Michel Hazanavicius signe un conte modeste mais efficace.

Dans Le Redoutable, son précédent film, Michel Hazanavicius tirait le portrait de Godard dont il détournait la grammaire cinématographique pour faire un biopic « à la manière de ». Un drôle de projet, méta en diable, dont on trouve des traces résiduelles dans Le Prince oublié, film de commande dans lequel le cinéaste reprend l’idée du commentaire dans le commentaire : on est à la fois avec Djibi (Omar Sy) et dans sa tête ; dans la réalité objective et fictionnalisée.
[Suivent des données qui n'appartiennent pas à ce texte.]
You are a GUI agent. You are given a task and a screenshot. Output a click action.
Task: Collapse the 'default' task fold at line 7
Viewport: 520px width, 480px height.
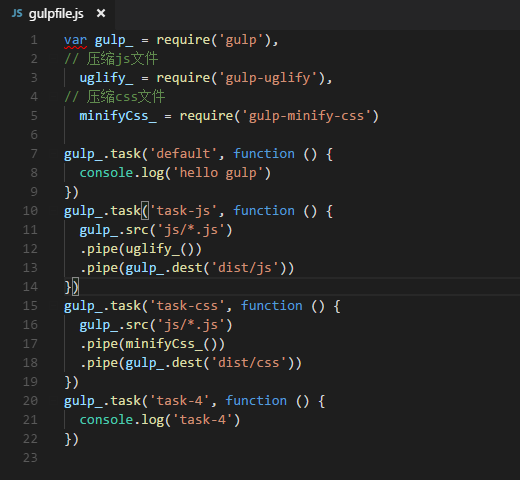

Djibi, c’est un père veuf qui a construit une relation fusionnelle avec sa fille, Sofia, à qui il raconte des histoires extraordinaires (qui s’incarnent à l’écran) dont il est le prince, et elle, la princesse. Mais à son entrée au collège, Sofia n’a plus besoin d’histoires pour s’endormir, ce qui précipite leur monde imaginaire dans le chaos. En s’éloignant de son père, la jeune fille relègue le prince de la fiction aux oubliettes... Oui, on pense beaucoup – un peu trop – à Vice-Versa dont Le Prince oublié est une version inversée qui adopte le point de vue des adultes. L’émancipation est bien celle du papa qui doit se résoudre à voir partir sa fille un jour. C’est donc la chronique d’une séparation, tendre et cocasse, que nous conte un Michel Hazanavicius étonnamment très premier degré – il voulait faire un film pour sa fille. Cet hymne à la paternité, s’il manque de mordant narratif et de trouvailles visuelles (une bonne idée cependant : assimiler le monde imaginaire à un plateau de cinéma), peut réussir à émouvoir par son côté ligne claire.